We were in Java so the answer was serialization. We had a user preferences object so why go through all the trouble of reading/writing/processing XML? We threw out the XML and replaced it with simple serialization. When the application loads it picks up the serialized preferences object and when it shuts down it serializes that object back to disk. The programmer now only needs to be concerned with managing the preferences object (which he had to do anyway) and not how it’s saved or processed.
The code savings was several hundred lines and the complete elimination of the XML subsystem. The XML solution seemed excellent at first because it was infinitely scalable and could do all sorts of cool processing but it was totally unnecessary, it overcomplicated the application, and it begged for scope creep.
re-inventing the wheel

By now everything even remotely useful has been written by someone somewhere and then probably refined by someone else and posted online. I was once hired on a job to manage a group of engineers. When I was hired they were already three months into writing complex math modules from scratch. Every single thing they were doing was freely available open source and no one even bothered to look for it.
I assume that is a dramatic example (8 engineers wasting 3 months) which doesn’t come up often but I see small examples of this all the time. Personally I don’t write anything I can copy. It’s become standard practice for me before I get into writing any object, function, method, etc. I do a quick search to see if someone else already did it and if it’s freely available.
the most evil – the goto statement
I saved the best for last, the goto statement. I can’t hardly believe this is still an issue but it is. On another job I had a couple years back (again managing engineers) when I was first hired I looked into the code and found goto statements everywhere. They were used by every programmer in the company.

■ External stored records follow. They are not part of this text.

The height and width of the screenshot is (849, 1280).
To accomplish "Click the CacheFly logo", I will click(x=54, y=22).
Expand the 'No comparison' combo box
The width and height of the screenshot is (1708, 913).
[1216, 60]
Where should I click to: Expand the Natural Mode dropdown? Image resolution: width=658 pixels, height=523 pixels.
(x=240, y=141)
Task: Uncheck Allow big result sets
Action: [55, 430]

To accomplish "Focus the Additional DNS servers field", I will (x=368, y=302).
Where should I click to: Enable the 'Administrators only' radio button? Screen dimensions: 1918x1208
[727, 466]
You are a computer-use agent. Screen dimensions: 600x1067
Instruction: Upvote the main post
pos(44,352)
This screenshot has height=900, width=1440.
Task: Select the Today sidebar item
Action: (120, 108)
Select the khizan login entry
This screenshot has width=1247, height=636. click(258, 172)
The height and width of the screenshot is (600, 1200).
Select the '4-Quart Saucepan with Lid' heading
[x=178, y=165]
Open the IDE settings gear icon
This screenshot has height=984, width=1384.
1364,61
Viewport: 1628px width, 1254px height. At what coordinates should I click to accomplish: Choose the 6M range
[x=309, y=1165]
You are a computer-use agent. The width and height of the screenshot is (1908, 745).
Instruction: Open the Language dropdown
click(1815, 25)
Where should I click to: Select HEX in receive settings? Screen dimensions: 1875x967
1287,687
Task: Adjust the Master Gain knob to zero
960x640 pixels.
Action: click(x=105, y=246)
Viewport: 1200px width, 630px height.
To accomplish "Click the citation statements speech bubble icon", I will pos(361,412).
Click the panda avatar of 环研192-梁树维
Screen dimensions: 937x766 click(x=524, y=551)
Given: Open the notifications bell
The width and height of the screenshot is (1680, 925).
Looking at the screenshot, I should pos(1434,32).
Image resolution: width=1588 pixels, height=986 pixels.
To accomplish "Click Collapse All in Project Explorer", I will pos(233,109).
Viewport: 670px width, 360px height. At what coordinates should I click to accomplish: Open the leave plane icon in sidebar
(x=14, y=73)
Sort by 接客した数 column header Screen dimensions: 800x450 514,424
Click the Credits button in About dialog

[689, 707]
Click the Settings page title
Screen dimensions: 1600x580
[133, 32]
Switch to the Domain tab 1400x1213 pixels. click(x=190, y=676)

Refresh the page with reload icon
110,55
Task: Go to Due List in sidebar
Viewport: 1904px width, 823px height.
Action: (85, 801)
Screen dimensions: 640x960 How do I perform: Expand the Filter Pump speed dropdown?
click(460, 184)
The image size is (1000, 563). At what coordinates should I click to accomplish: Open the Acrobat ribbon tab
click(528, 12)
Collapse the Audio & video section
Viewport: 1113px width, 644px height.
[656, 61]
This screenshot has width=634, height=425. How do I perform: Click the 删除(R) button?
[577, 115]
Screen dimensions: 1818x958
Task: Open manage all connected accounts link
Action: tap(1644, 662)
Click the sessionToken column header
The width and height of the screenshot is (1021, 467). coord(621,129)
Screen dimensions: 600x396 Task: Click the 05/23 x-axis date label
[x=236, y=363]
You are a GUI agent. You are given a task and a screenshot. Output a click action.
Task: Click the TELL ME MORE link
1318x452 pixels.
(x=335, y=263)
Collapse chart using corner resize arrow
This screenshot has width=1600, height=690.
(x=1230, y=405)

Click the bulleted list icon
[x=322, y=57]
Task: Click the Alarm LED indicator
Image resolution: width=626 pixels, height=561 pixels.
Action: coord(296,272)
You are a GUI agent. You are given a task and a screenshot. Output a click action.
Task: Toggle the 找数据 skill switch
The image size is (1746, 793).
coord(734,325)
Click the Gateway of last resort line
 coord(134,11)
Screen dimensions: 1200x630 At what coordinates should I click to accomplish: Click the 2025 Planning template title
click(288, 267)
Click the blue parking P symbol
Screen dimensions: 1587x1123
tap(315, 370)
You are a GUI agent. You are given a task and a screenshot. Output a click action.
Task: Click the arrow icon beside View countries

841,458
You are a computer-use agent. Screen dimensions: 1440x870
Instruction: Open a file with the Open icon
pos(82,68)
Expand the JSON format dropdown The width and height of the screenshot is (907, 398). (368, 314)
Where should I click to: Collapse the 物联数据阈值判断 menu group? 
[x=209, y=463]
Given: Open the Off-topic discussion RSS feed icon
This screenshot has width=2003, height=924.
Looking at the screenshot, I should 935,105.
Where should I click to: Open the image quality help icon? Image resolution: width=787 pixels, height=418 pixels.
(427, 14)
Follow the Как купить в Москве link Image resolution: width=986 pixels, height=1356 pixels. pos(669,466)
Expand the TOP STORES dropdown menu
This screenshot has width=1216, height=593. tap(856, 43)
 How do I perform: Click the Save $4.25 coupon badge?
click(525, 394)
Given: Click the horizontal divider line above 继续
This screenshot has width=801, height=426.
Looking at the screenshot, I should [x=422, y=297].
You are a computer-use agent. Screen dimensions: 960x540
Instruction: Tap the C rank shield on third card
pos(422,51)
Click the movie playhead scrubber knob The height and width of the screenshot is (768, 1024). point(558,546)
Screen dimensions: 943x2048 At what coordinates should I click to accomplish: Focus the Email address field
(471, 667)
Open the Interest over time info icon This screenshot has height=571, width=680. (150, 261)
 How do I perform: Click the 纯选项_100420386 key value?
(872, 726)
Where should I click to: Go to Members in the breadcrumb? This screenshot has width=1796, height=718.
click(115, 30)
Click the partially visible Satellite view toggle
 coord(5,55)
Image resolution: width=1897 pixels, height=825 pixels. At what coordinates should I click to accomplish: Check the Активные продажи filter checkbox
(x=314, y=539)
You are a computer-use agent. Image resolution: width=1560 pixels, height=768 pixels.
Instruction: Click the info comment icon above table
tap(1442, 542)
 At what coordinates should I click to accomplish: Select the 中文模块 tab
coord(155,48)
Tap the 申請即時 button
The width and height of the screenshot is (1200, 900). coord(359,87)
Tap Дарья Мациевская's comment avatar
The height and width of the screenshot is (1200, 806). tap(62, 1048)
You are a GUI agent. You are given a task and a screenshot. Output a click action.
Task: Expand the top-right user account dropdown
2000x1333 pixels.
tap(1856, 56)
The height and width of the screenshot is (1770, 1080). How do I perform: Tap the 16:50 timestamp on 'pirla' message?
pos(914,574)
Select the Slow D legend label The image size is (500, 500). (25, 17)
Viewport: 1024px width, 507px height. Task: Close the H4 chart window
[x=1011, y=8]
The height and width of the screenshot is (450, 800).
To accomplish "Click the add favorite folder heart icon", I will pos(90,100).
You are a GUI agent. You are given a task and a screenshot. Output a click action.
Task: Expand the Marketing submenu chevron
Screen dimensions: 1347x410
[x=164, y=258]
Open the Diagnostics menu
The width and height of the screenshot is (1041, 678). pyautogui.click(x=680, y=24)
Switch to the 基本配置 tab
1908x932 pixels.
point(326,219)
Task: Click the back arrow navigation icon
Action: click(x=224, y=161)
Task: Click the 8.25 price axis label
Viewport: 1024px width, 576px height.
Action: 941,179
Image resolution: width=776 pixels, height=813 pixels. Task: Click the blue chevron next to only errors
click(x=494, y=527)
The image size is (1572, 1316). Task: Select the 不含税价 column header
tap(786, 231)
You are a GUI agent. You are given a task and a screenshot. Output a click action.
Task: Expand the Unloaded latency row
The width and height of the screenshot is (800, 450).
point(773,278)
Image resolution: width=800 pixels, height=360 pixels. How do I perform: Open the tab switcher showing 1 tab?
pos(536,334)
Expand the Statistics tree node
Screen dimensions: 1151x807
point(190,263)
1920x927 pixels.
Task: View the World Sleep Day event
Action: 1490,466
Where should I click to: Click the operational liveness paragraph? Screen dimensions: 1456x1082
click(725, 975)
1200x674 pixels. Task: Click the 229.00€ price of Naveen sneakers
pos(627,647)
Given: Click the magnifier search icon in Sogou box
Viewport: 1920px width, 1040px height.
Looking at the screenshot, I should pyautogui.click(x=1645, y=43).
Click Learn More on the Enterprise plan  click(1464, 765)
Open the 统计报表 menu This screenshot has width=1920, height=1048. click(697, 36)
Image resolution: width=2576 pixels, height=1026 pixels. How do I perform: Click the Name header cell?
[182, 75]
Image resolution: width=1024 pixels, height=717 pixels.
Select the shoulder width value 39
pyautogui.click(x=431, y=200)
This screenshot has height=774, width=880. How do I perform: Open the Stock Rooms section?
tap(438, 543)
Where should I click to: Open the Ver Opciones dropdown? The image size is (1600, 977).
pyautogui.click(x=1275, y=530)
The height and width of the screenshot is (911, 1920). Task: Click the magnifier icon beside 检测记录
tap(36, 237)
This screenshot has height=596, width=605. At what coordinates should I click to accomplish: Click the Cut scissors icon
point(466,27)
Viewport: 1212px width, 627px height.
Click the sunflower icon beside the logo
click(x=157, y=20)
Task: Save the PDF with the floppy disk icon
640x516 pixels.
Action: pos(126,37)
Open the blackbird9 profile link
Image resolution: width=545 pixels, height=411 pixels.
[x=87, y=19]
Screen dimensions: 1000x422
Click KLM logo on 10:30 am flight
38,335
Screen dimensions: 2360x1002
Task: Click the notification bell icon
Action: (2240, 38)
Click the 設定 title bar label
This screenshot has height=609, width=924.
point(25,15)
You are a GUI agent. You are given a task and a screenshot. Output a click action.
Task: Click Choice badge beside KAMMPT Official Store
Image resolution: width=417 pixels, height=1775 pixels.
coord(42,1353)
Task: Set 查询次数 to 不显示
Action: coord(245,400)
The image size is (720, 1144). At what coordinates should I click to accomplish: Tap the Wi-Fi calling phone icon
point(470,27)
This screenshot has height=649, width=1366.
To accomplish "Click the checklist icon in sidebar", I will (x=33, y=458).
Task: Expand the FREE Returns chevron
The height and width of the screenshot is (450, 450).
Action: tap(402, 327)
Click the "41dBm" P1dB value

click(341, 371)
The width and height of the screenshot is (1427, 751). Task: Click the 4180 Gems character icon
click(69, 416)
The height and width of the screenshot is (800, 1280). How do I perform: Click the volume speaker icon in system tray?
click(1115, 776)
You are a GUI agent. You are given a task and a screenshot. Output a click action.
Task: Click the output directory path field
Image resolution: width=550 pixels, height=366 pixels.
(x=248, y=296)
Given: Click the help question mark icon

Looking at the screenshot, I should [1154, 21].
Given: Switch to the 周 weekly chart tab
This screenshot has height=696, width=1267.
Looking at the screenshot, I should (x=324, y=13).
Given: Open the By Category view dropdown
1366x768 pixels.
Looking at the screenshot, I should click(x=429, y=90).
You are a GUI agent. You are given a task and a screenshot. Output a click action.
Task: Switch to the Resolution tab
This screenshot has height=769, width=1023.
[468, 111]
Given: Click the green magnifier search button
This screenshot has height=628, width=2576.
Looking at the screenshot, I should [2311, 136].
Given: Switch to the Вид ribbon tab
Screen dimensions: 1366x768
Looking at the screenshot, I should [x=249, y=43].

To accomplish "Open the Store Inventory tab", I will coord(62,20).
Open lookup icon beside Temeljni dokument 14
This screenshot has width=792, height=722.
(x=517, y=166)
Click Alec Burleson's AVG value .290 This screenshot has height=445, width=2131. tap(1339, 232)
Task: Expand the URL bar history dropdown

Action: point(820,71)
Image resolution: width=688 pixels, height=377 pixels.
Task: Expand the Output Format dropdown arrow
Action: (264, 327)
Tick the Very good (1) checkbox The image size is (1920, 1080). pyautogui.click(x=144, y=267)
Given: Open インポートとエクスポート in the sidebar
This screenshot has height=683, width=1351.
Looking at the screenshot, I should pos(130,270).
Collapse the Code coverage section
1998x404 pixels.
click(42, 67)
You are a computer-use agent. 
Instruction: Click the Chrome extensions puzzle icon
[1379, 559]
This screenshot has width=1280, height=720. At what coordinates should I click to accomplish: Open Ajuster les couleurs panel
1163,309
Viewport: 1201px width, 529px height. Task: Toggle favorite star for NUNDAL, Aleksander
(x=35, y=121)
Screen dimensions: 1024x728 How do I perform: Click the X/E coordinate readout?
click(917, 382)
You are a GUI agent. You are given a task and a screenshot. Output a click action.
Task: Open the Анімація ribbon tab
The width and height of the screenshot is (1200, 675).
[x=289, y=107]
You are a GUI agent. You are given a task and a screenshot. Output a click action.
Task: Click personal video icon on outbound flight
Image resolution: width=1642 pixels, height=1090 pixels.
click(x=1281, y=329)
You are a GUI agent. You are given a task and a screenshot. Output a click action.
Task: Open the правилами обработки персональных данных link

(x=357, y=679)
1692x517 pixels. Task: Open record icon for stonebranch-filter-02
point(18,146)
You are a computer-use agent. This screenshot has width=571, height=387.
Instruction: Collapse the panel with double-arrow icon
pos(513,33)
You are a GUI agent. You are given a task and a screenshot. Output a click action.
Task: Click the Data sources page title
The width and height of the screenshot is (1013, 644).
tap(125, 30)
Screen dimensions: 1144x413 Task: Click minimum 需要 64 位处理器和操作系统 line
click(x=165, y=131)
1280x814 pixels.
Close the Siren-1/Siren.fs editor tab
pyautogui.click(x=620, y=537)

I asked a lead developer why this was acceptable practice and he said the previous manager advocated the use of goto. The code produced in this environment was completely unreadable and they averaged over a dozen reported bugs a day for a relatively small application. I even saw “loops” written purely with if and goto statements (hadn’t seen that since programming on my Apple IIc). I’m not going to explain why the goto is wrong and completely unnecessary. That topic has been beaten to death and it’s been proven wrong beyond a shadow of a doubt both academically and practically. If you’re using goto’s, stop it.
good coders gone bad,… maybe just a little?
In the first example I gave above I caught my mistake right away but it made me think about the fact that even experienced coders let things slip if they don’t stay disciplined on the basics. I also break the hard coding rule from time to time too (just being lazy). Anyone else feeling a little guilty on any of these?

may I add this blog post? i will link back to this post.. let me know please, thanks
I don’t know about Amber but I posted this on my own site as well. Please feel free to cross post it and link back to me. http://www.amk.cc/blog/archives/32
Thanks.
A good post outlining some poor coding practices which should be less common than they are.
Not reinventing the wheel is important, but be sure you understand the wheel. I’ve worked on projects where code doesn’t work because “developers” have simply copied code without understanding how the code works with their own code and fits into the project as a whole.
Good point, if I had thought of it at the time I’d have probably added the caveat “but make sure you understand the copied code.” Actually, another common “bad practice” itself could be “copying code you don’t understand.”